Return nothing but the lines from the line with "Where should I" through the last line of the entries that follow, copied exactly and free of pictures.

[Dataset records]
*** Begin section ***

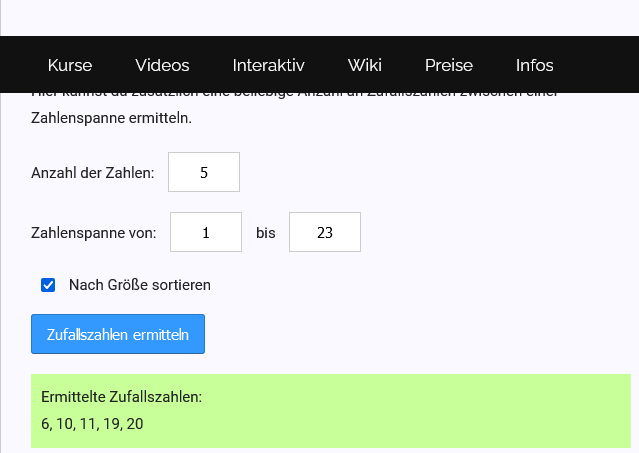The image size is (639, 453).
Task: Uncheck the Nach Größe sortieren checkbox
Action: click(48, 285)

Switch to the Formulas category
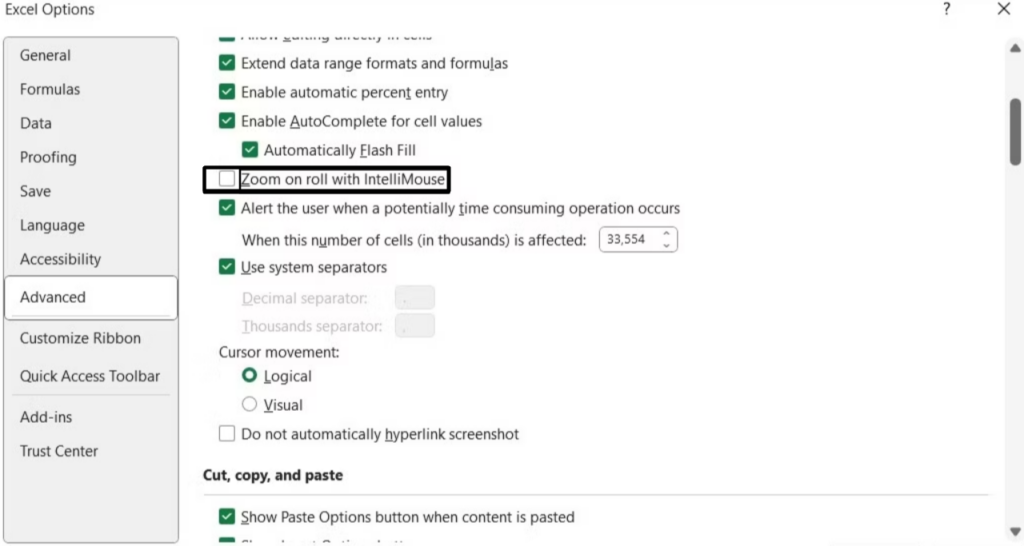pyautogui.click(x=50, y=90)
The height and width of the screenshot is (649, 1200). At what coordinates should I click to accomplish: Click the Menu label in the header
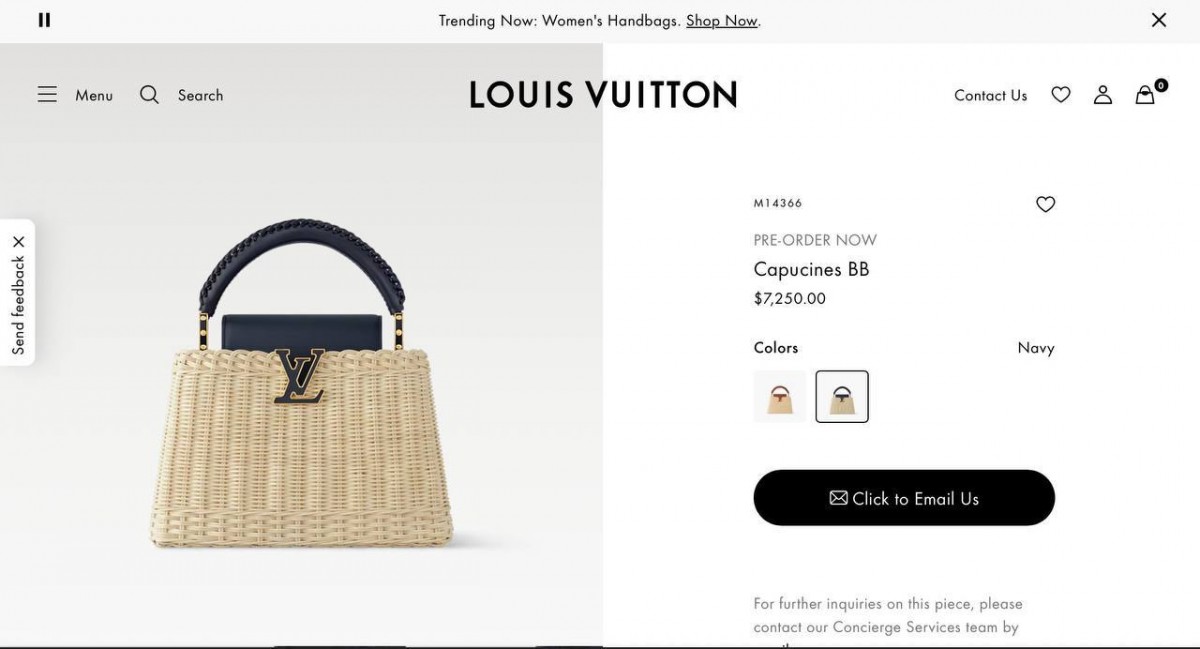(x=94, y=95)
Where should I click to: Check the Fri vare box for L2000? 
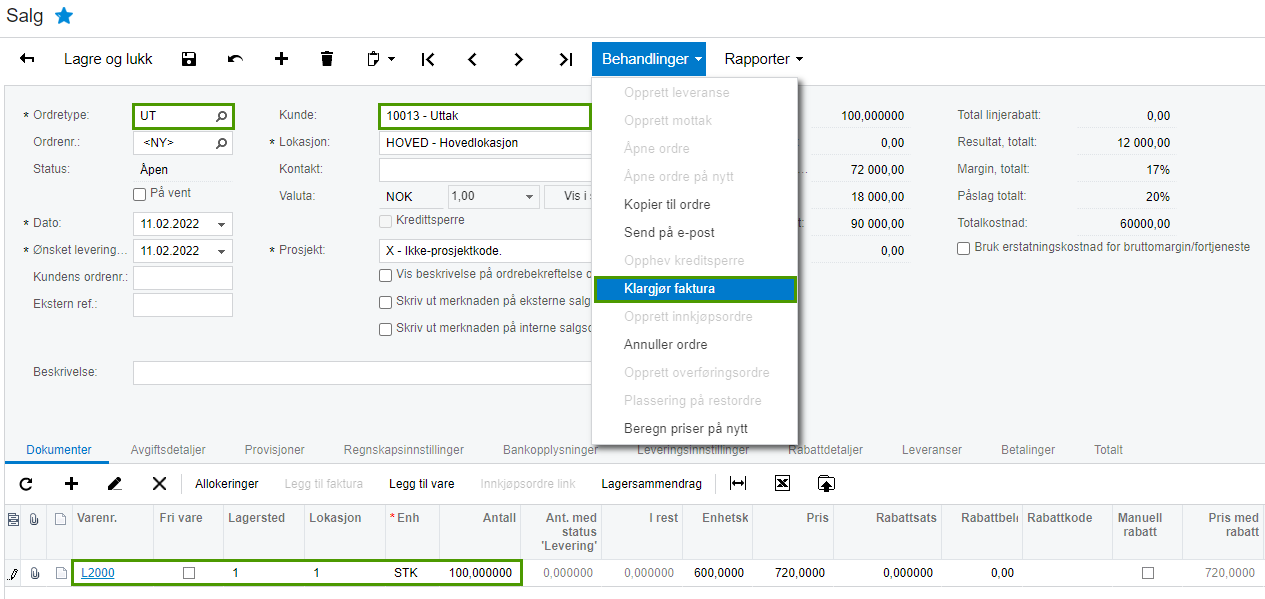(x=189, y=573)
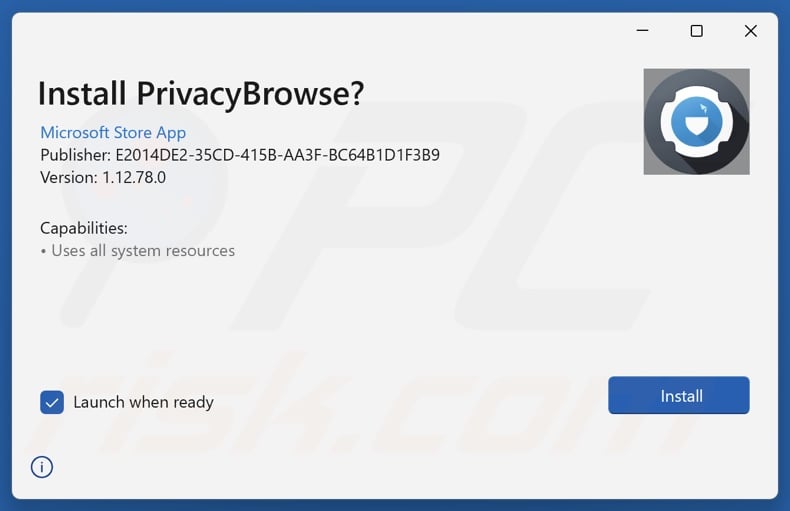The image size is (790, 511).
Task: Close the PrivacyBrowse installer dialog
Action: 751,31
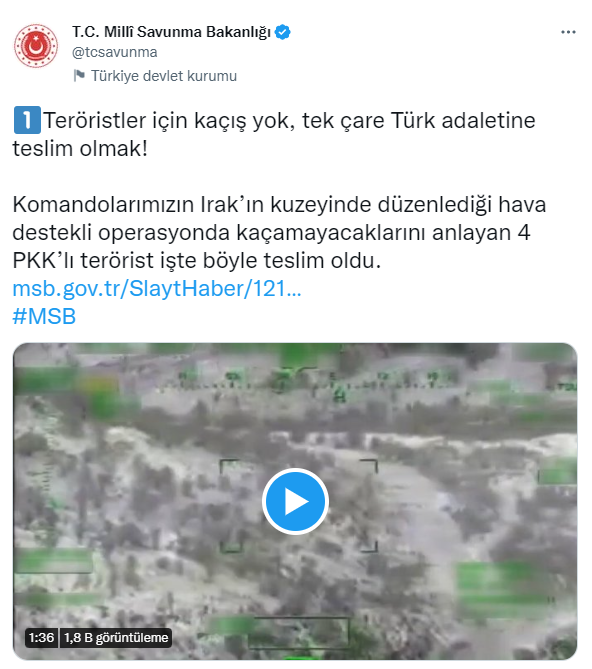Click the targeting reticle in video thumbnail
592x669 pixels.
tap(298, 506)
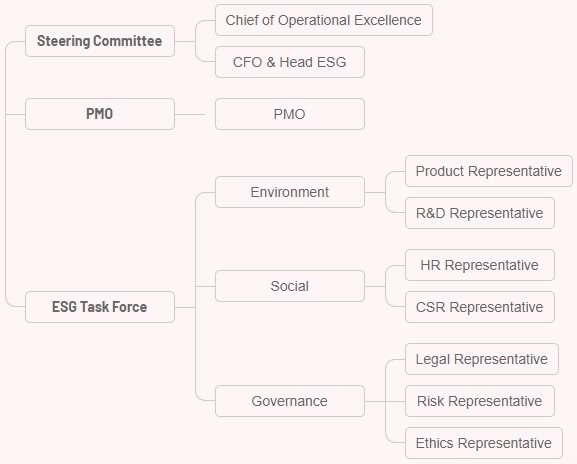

*** End section ***

[Task output]
Where should I click to: Check the Fri vare box for L2000? 
(x=189, y=573)
The image size is (790, 511).
Task: Close the PrivacyBrowse installer dialog
Action: 751,31
Click the targeting reticle in video thumbnail
592x669 pixels.
tap(298, 506)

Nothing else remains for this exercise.